The children did not have any severe health issues. A.J. was diagnosed with failure to
thrive due to his small size because they could not diagnose an underlying cause.
{¶19} A.J. and B.P. receive mental health counseling for post-traumatic stress
disorder. P.P. has coped better because he has no memory of being removed from
Mother or Father due to his young age. Mother and Father were offered a minimum of bi-
weekly supervised visitation. Father had consistent visitation with the children since
August 2018. Beginning January 2019, Mother was inconsistent with her visitation, often
due to her work schedule. Mother communicated directly with the foster family to check
on the children. By July 2019, Mother was removed from the visitation schedule due to
her failure to attend eight of the thirteen scheduled visitation sessions in 2019. Her
visitation was reinstated in August 2019. The parents’ visitation with the children was
appropriate and the children appeared to be bonded with Mother and Father. While P.P.
did not remember Mother and Father, P.P. followed the lead of his siblings.
{¶20} Father filed a Motion for Legal Custody on October 21, 2019.
{¶21} The hearing on the motion for permanent custody was held on November
5, 2019 and December 9, 2019 before the magistrate. An attorney was appointed for B.P.
because she expressed that she wanted to return to her Mother’s care. A.J. and P.P.
were found to be too young to express their wishes. The Guardian ad Litem
recommended the children be placed in the permanent custody of LCJFS.
Licking County, Case Nos. 2020 CA 00033, 2020 CA 00034, 2020 CA 00035 8
{¶22} On February 18, 2020, the magistrate issued a 21-page decision granting
the LCJFS motion for permanent custody of the children.
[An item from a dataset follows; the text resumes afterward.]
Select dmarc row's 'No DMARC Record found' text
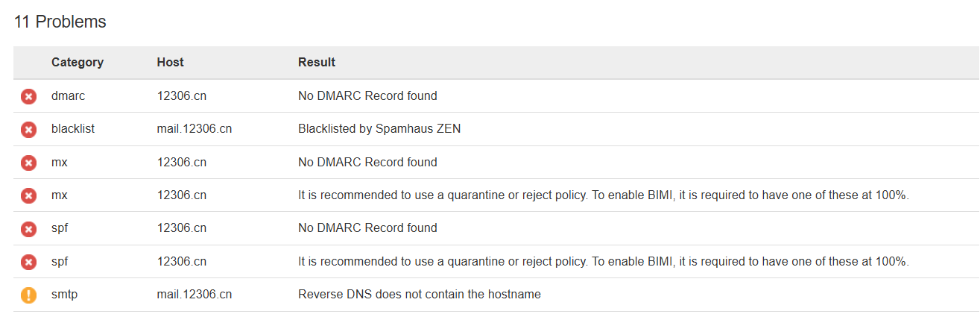Viewport: 980px width, 317px height. [x=367, y=96]
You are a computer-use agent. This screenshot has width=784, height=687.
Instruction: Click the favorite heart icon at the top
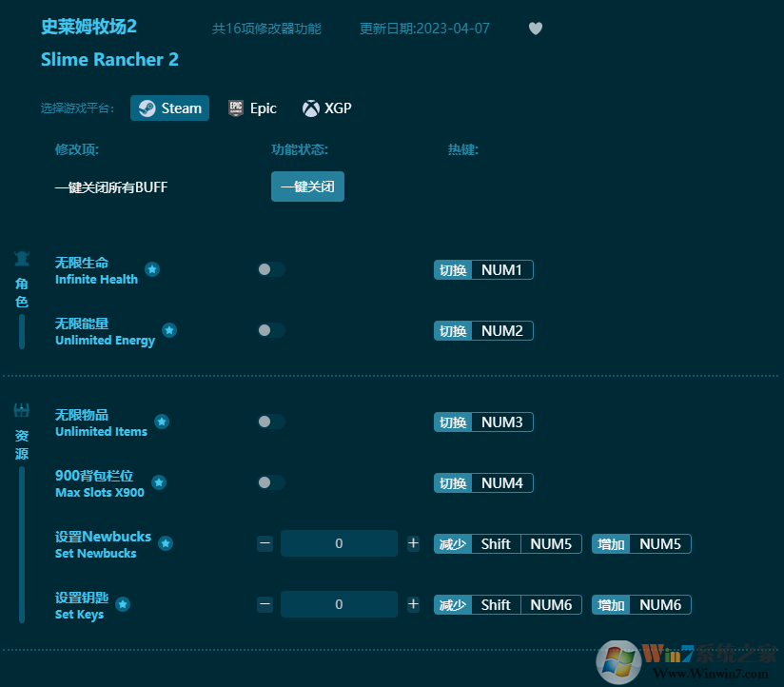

The magistrate found there was
clear and convincing evidence that the children could not be placed with Mother or Father
within a reasonable time or should not be placed with the parents. The parents met the
case plan expectations, but it took them three years to end their dysfunctional relationship
and obtain appropriate housing and employment. Greenwaldt and the magistrate were
concerned with the stability of the parents’ housing and employment as they were
obtained shortly before the hearing for permanent custody. There was no dispute that the
children had been in the custody of LCJFS for 12 or more months of a consecutive 22-
month period. The magistrate next found that based on the factors of R.C.
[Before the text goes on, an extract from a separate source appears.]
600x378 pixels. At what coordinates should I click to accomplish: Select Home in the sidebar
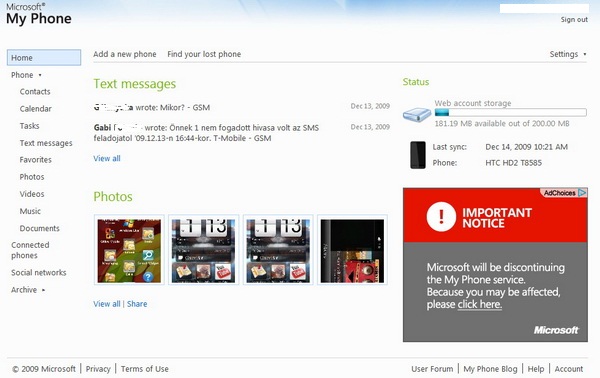(44, 57)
2151.414(D)(1), it was in the best interest of the children to grant permanent custody to
LCJFS.
{¶23} Mother, Father, and B.P. filed objections to the Magistrate’s Decision. The
trial court noted that Father’s objections to the Magistrate’s Decision were not supported
by any references to the audio record of the court proceedings or to the written transcript.
The trial court found that Father’s objections, which argued the Magistrate’s Decision was
against the manifest weight of the evidence and not support by clear and convincing
evidence, did not meet the requirements of Juv.R. 40(D)(3)(b)(ii). The trial court overruled
the objections by judgment entry issued on April 16, 2020.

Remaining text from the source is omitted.